I needn’t have worried. The venerable Koko was packed to the rafters by the time the Brocans were due on.  For what will surely be the last time for these lads this low on a bill, the turn out was insane.



So, nose gripped, legs up, breath held; time to bomb into the delicious Don Broco pool of love. The lads took to the stage to a frenzied and über enthusiastic tumult. Bobby D bayed at the crowd to get involved before the first chord of Top Of The World had left Simon Delaney’s cultured fretboard. Boom. We were off. Paaaaarty time.

Looking around the heaving, partying throng, everyone was smiling. Every single mouth turned up at the corners. Even the coolest punkster couldn’t resist a grin. Every pair of eyes bulging and wide open. Feel good doesn’t come into it. This was almost group orgasm. Thankfully without the mass ejaculation. Meanwhile, on stage Bobby and the boys were smashing it. The syncronised moves, the jumps the almost tangible electricity. The smiles. Fuck, the smiles.

Onwards and upwards, the anthemic Do What We Do was next to peel the layers of paint from the walls. The crowd had dissolved into a writhing mass of  love and monsieur Damiani did his circus ringleader act with aplomb, inciting, cajoling and urging the masses to get on each other’s shoulders transforming the floor into a freak show of grotesque tall people with beanies swaying and staggering.

The delirium was as catchy as the songs themselves. More and more people eagerly flooding towards the stage to get involved.

Walk this way
Within the sadly short support set, there was even time for two new numbers. The superb and already addictive Priorities and, later on, the sublime Fancy Dress. Complete with the walk. Yup, the walk. Let’s just leave it there. If you haven’t seen it, I won’t spoil it; suffice to say, the feel good, jizz-free group orgasm moved up a notch bordering on hysterics. The year of the Broco maybe upon us. But the the walk is going to be a major part of it.

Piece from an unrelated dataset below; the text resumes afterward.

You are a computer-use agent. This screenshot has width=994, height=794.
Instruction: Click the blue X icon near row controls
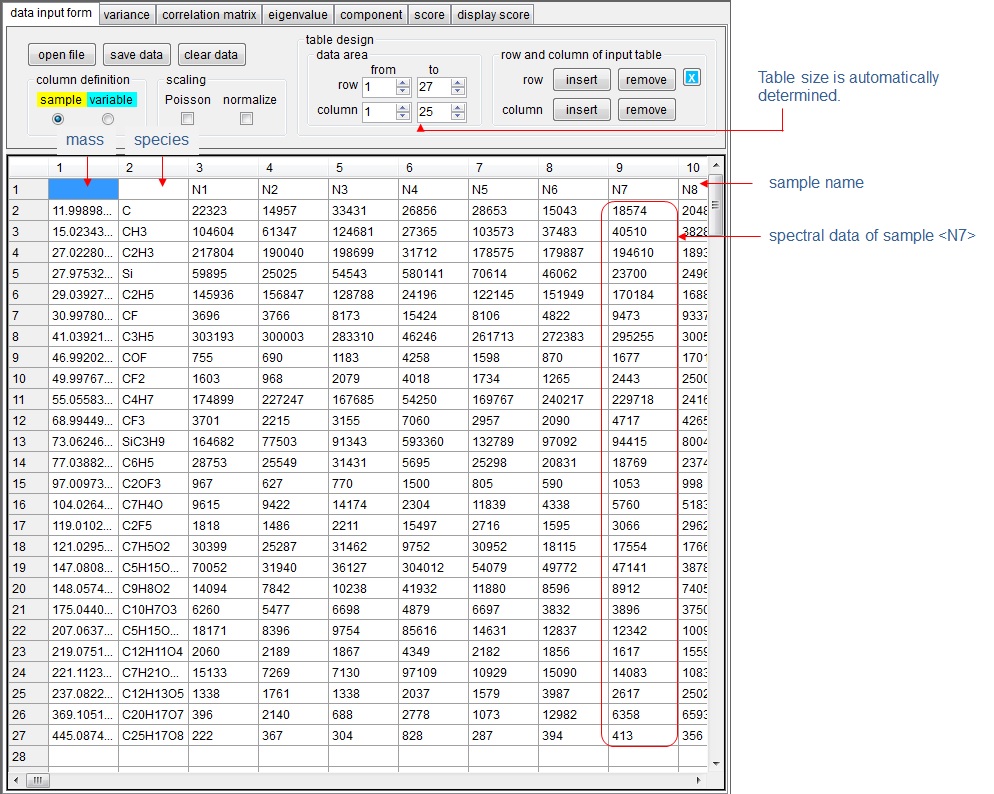691,78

The set closer, was predictably, the rifftastic Dreamboy and as the trademark wall of death descended into a hadean circle pit (furnished firmly with smiles naturally) everyone present realised they were in the presence of something truly wonderful. Original. Fun. And, well, bloody brilliant.

The world needs more Broco. And I can’t wait to see them gracing festival stages this summer and for the new album. And as Dan Lancaster has had his fingers all over it, it’s destined to be a work of genius.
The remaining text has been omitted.